At the helm of this gorgeous French-style, modern château in the airy woodlands of West Monroe, stylist Brandi Brownlee Thomas worked alongside the homeowners to create an interior that marries substance and style.
ARTICLE BY VANELIS RIVERA
STYLED BY BRANDI BROWNLEE THOMAS
PHOTOGRAPHY BY KELLY MOORE CLARK
Interior stylist Brandi Brownlee Thomas is known for her sleek boho style aesthetic which combines layers of texture, colors, and whimsical details. But her latest project, the interior of a French-style, modern château set in the airy woodlands of West Monroe, presented Thomas with new design inspiration; one consisting of a muted palette and enchanting design elements reminiscent of the romantic European countryside escapes we’ve come to love in period pieces.

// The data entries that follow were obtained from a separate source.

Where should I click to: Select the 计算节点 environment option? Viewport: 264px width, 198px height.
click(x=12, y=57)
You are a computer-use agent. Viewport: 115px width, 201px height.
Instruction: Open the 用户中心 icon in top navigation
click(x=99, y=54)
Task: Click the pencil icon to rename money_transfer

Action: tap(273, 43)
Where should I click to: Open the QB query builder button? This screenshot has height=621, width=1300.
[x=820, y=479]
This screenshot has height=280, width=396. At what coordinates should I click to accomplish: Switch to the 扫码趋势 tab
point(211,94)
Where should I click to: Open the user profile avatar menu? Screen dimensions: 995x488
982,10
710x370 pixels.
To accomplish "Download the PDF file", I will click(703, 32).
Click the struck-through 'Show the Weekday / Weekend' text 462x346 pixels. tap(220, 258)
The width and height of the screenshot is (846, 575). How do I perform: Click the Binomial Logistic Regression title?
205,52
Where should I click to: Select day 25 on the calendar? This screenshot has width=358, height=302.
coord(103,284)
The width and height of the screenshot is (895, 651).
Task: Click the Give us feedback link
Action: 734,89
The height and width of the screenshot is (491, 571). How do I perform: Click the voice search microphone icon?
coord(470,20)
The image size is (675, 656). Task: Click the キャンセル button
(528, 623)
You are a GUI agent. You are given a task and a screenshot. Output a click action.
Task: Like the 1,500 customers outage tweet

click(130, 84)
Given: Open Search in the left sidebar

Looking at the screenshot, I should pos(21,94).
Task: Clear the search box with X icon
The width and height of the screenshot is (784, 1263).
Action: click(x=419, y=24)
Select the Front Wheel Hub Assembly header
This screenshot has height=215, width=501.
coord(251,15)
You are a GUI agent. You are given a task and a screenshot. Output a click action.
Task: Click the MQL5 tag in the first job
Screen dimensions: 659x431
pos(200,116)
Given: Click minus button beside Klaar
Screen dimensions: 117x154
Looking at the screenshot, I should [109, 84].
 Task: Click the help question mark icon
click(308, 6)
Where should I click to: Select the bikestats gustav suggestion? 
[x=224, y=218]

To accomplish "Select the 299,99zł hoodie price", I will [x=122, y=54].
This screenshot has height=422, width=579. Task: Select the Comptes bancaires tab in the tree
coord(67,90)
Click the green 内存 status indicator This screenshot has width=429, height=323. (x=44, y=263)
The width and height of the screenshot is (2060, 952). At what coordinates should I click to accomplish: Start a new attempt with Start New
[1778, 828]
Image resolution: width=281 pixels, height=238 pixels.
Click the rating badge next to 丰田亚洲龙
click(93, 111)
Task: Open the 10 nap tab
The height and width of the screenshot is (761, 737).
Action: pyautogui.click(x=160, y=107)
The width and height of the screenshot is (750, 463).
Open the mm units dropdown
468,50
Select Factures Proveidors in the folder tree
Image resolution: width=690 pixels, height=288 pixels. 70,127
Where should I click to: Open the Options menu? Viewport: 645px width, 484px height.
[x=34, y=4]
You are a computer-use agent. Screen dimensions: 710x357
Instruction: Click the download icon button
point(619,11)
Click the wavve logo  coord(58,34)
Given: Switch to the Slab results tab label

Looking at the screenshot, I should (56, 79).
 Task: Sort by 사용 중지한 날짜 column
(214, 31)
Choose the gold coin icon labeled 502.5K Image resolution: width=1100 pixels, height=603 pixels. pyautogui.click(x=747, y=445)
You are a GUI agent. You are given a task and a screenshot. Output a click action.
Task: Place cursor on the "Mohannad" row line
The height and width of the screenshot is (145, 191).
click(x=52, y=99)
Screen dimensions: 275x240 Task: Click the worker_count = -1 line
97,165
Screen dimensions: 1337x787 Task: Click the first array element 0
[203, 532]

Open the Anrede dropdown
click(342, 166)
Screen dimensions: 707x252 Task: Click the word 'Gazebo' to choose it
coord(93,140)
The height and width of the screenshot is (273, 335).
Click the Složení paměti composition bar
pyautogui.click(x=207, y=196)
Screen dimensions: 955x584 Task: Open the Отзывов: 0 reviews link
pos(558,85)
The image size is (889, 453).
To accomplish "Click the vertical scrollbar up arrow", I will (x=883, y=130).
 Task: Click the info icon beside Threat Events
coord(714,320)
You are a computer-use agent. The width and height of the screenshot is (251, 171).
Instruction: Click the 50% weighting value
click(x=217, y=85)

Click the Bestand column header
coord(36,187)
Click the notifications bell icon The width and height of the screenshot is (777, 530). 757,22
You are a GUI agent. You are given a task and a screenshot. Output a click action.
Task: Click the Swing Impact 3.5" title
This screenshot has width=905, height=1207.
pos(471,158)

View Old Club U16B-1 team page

When Thomas walked into the empty house around 2020, the surroundings consisted of window and door frames, poured concrete, and ceiling beams. In order to begin working her magic, she set out to better know her client. “I think the mark of a really great designer is, honestly, being a private investigator. Asking lots of questions from the front end. I try to get very specific,” she reveals, emphasizing that a good stylist helps elevate someone’s personal flair. Utilizing this forensic technique, Thomas began to uncover the homeowner’s design aesthetic. Pinterest boards aided in this achievement and Thomas was able to note the driving force of the homeowner’s vision for her family’s new home.
Driven by the belief that “a home should tell the story of the folks who live there,” Thomas set out to work seamlessly with the homeowner. The pair became a dynamic duo, feeding off each others’ creativity. Acknowledging the flood of ideas running rampant in her mind, the homeowner credits Thomas with keeping her grounded, especially during the times when she got sentimental and wanted to drag everything they owned from their previous home into the new space: “A designer and a stylist is good in that they keep you going where you need to go.” Conceptualizing the interior also meant pulling from the feel of the formal elegance of the exterior, which Thomas describes as French provincial, as well as balancing the personalities of the homeowners. “She’s romantic in the sense of very sentimental, but you know, she lives with a man that likes to hunt and fish. So, you know, we gotta balance it out.”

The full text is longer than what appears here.